Hewlett-Packard Enterprise is generally acknowledged to be the world’s largest server manufacturer, supplying more servers to more data centres and other customers than any other company. 

In second place is said to be Dell, then after that, companies such as Lenovo, IBM and Cisco.

All these names are well known and their equipment has formed the bulk of the infrastructure in almost every data centre for years and years.

But the price of these companies’ equipment is said to be higher than that of smaller companies you may never have heard of.

Companies like SuperMicro, Quanta, Wistron, and Inventec. In fact, according to Market Research Explore, these are the leading companies in this market, probably in particular order:

  • Quanta
  • Wistron
  • Inventec
  • Hon Hai
  • MiTAC
  • Celestica
  • Super Micro Computer
  • Compal Electronics
  • Pegatron
  • ZT Systems

These vendors are said to be able to supply servers at a lower price, and some of that is said to be because their brand names don’t have the prestige of an HPE or IBM.

Some people refer to these smaller suppliers as “white box” companies, or “commodity” equipment suppliers.

And there is an increasing number of them, newly empowered by the gradual move towards software-defined data centres and networks which rely more on open-source standards and less on specific, proprietary hardware-based systems.

Moreover, initiative such as the Open Compute Project, established by Facebook, which demonstrated an open-source data centre switch last year, also give such vendors more opportunities for gaining market share.

It wouldn’t be entirely accurate to say that these companies are not well known, since among them are names such as Foxconn, the Apple device manufacturer.

And in their own respective markets, of course, they would be familiar names.

Furthermore, collectively, these companies are now overtaking the big names, according to research company IDC.

Collectively, these smaller companies are called “original design manufacturers”, or ODMs, to differentiate them from the “brand names”, such as IBM, HPE and the other market leaders.

Another category name IDC uses is “others”, to denote less well known and smaller companies in the market.
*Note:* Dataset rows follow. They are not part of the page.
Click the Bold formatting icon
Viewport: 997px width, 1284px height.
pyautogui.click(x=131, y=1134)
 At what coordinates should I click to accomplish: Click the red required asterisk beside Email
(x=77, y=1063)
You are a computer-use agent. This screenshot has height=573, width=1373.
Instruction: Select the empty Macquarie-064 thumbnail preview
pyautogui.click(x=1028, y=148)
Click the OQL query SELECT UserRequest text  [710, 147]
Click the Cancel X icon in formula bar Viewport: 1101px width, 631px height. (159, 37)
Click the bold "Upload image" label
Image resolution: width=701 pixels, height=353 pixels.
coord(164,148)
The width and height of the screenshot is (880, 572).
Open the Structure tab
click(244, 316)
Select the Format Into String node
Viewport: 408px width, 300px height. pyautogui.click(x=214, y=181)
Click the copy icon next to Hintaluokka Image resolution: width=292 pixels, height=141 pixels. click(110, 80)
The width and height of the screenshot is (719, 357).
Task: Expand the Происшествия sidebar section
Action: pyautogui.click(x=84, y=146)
And the table IDC has produced, showing worldwide server vendor revenues, it seems that ODMs now sell more than HPE, with others also selling approximately the same, as shown below.

Worldwide Server Vendor Revenue, Second Quarter of 2017

  1. HPE / New H3C Group – $3.3 billion
  2. Dell – $2.7 billion
  3. IBM – $1 billion
  4. Cisco – $875 million
  5. Lenovo – $834 million
  6. ODM – $3.5 billion
  7. Others – $3.2 billion

Also, the ODMs and others seem to be taking market share mainly from HPE, IBM and Lenovo.

Compared to the same quarter in 2016, HPE’s revenue was down more than 8 per cent, IBM’s was down 21 per cent, and Lenovo’s was down 14 per cent, according to IDC.

ODMs and other, meanwhile, saw revenues increase by almost 60 per cent across their two categories.

Total server shipments were valued at almost $16 billion in the second quarter of 2017, which is an increase of more than 6 per cent year on year.

This is probably seen as strong growth overall and IDC says it’s because of the new Intel Skylake processors.

Data centres – particularly hyperscale data centres – and cloud service providers were big buyers of the servers, while “many other areas of the server market are still stagnant”, says IDC.

Kuba Stolarski, research director, Computing Platforms at IDC, says: “Hyperscalers as a group made a large deployment push in the second quarter led by Amazon, which alone accounted for more than 10 per cent of server units shipped in the quarter.

“As hyperscalers tend to lead the market on most architectural updates, we expect the rest of the market to catch up over the next several quarters.

“As the market cycles through this refresh, we are seeing changes in vendor portfolios with new modular system designs and a greater focus on accelerator technologies, as well as the continued evolution of the role of cloud services in corporate IT.”